Natur hat ihr Sein nie verloren. Der Mensch scheint vorübergehend die Natur des Seins verloren zu haben. Doch wie soll man etwas verlieren, was man immer ist? Ernst Merkinger über Mensch, Natur und die Notwendigkeit der Erkenntnis des Seins.

Berge nennen sich nicht Mount Everest oder Matterhorn. Sie tragen kein Selbstbild mit sich.

Der Mount Everest bildet sich nicht ein Mächtiger zu sein, weil er ein paar Meter höher liegt als seine Freunde. Er trennt, vergleicht und misst sich nicht mit anderen. Ja, er beklagt sich nicht einmal des Klimawandels. Er ist.
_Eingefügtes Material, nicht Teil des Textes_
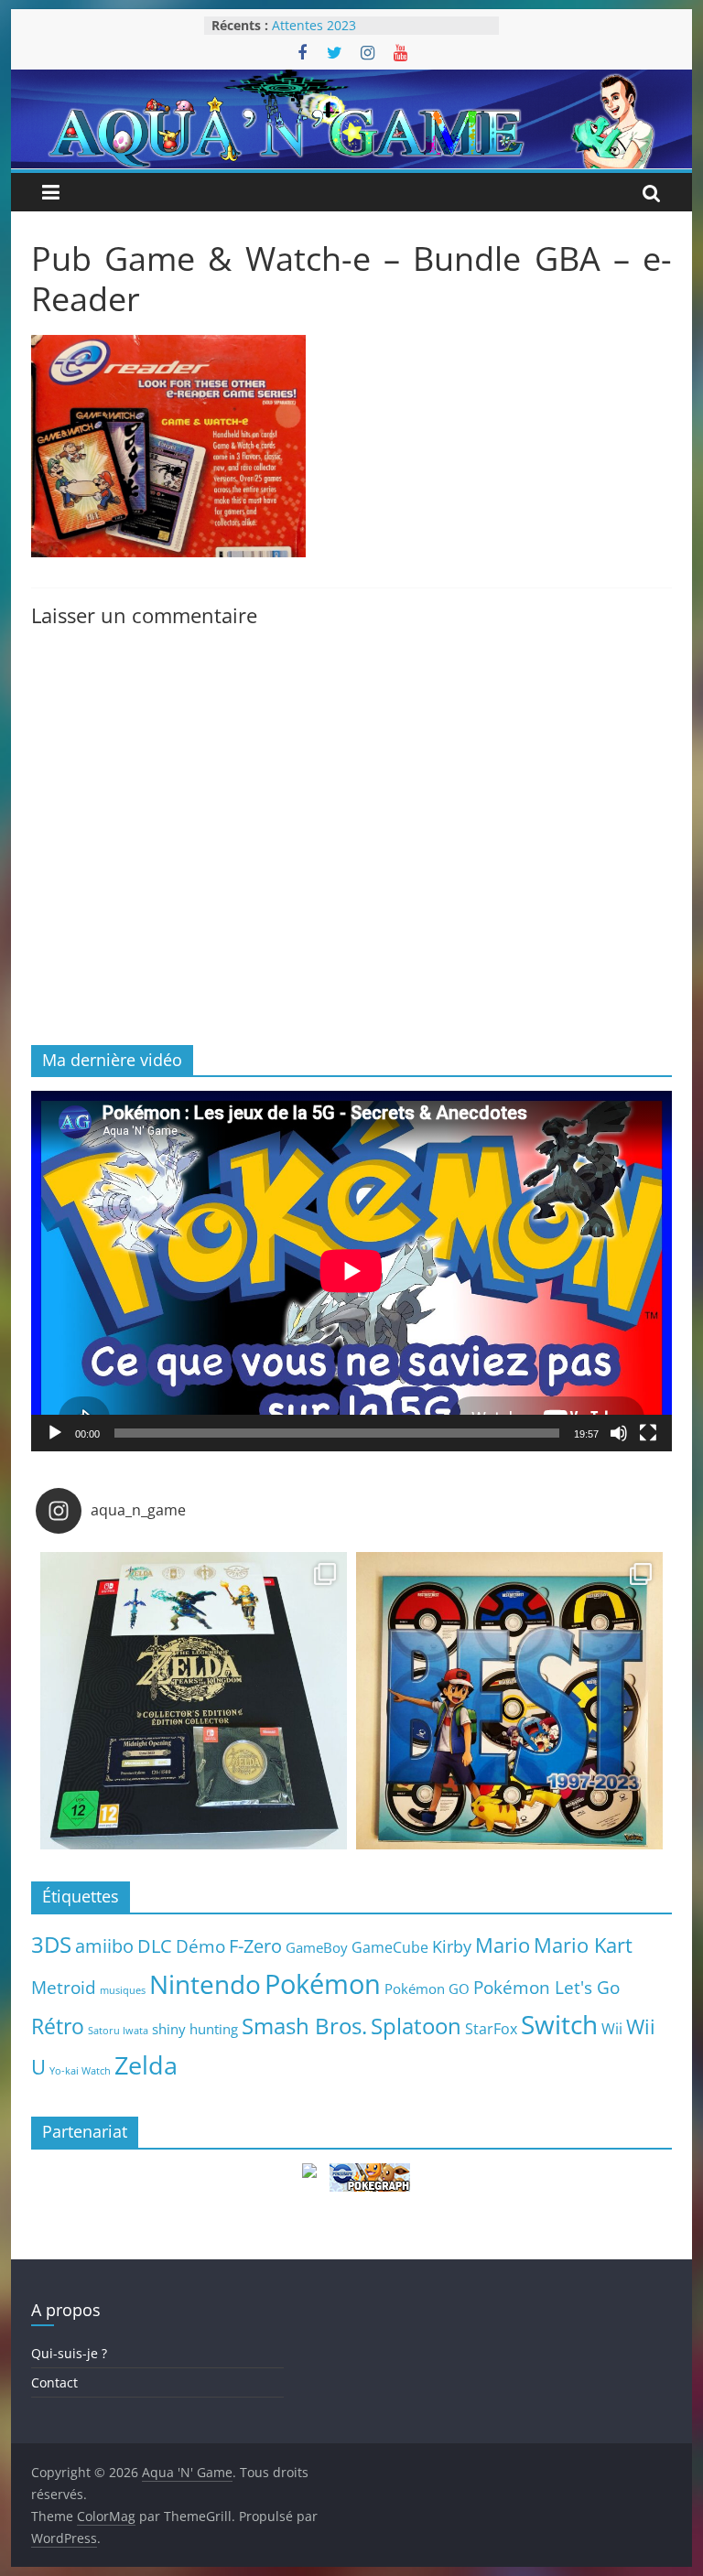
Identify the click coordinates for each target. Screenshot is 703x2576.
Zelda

Und dieses einfache Sein sorgt für ein Wohlgefühl beim Wanderer oder der Bergsteigerin, weil der Mensch sich selbst in seinem Ursprung erkennt, er in den Genuss der Istheit leichter kommt. Die ätherischen Düfte der Latschen erleichtern dies. Das Rascheln der Blätter im Wind öffnet innerlich, zusätzlich. Sonnenstrahlen, durch Wolken gebrochen, erheitern und entlasten den Geist von überflüssigen Gedanken. Es ermöglicht dem Menschen stille Präsenz zu erfahren, in ihr zu verweilen, in den Genuss von gedankenfreier Gelassenheit zu kommen.
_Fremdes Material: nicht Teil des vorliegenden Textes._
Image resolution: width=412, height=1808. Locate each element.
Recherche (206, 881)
Folglich kehren mitunter wahrlich kraftvolle Erkenntnisse und Ideen hervor. Nicht ohne Grund sind MusikerInnen, WissenschafterInnen oder PoetInnen in der Natur der Inspiration wegen unterwegs. Sie wissen, dass Kreativität in der Natur leichter von der Hand geht, frischen Wind in das Instrument „Mensch“ einhaucht.
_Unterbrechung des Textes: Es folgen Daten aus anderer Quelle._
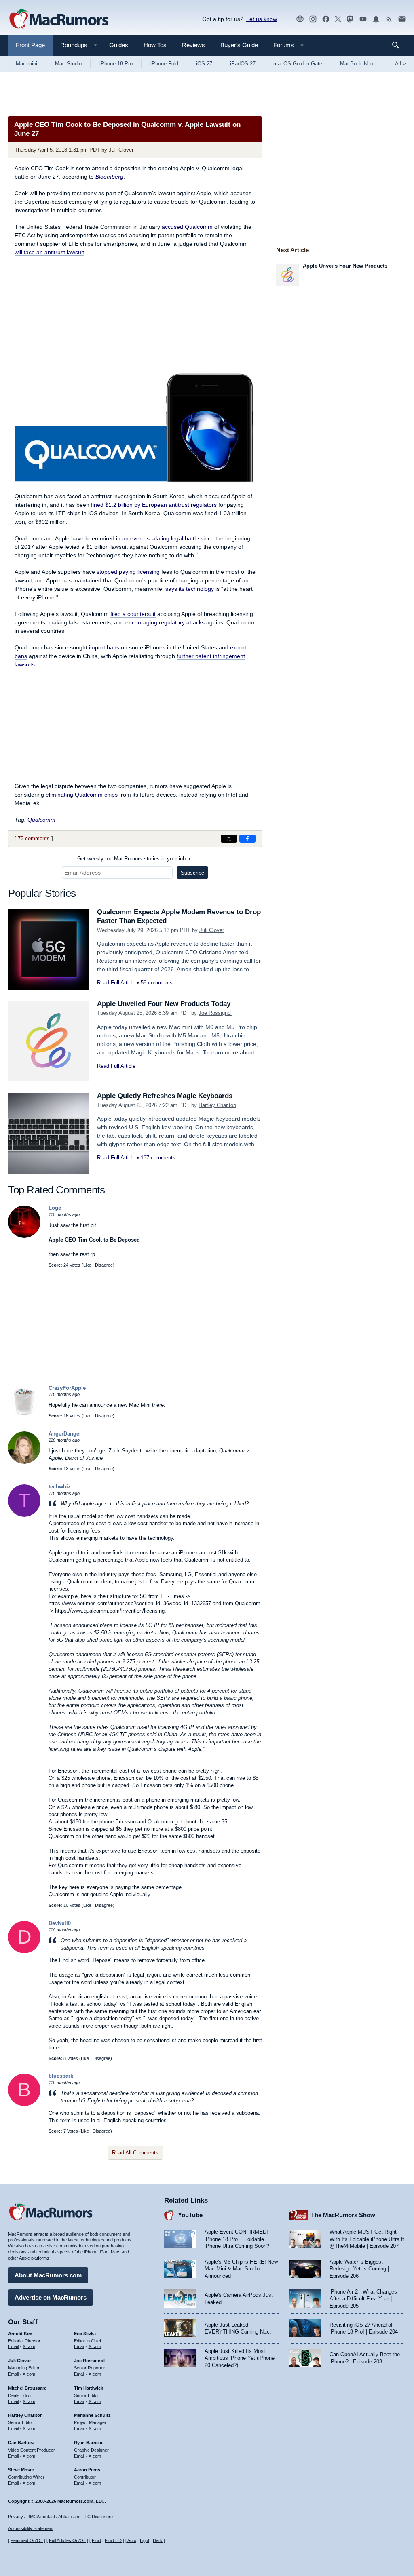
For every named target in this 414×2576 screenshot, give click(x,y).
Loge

Natur hat ihr Sein nie verloren. Der Mensch scheint vorübergehend die Natur des Seins verloren zu haben. Doch wie soll man etwas verlieren, was man immer ist?

Ernst Merkinger

Widerstand erzeugt Lärm, Präsenz erzeugt Klang

Über 90 Prozent der Gedanken sind potentieller Dünger. Wenn du das Selbstgespräch im Kopf beobachtest, öffnest du die Augen aus dem Schlaf und stellst fest, welch geistiger Mist gegeben ist. Auch wenn es sich empfiehlt genauer hinzusehen, dass selbst dieser Mist Dünger sein kann, Teil des evolutionären Prozesses ist. Shakespeare wies darauf hin: „There is nothing either good or bad, but thinking makes it so.“ Es ist der wertende Verstand, der sich weigert anzuerkennen, dass die Dinge so sind, wie sie sind. Widerstand ist die Natur des destruktiven Verstandes, dadurch erhält er sich am Leben. Und mit den Gegebenheiten in den Widerstand zu gehen, bedeutet sich wahre Intelligenz entgehen zu lassen. Gegenwärtig zu sein bedeutet in Akzeptanz zu sein, ermöglicht die Fähigkeit zu erkennen, was relativ ist, und ermöglicht die gegebenen Kapazitäten des Körperverstandes weise zu nützen.

Die Natur des Seins

Natur hat ihr Sein nie verloren. Der Mensch scheint vorübergehend die Natur des Seins verloren zu haben. Doch wie soll man etwas verlieren, was man immer ist?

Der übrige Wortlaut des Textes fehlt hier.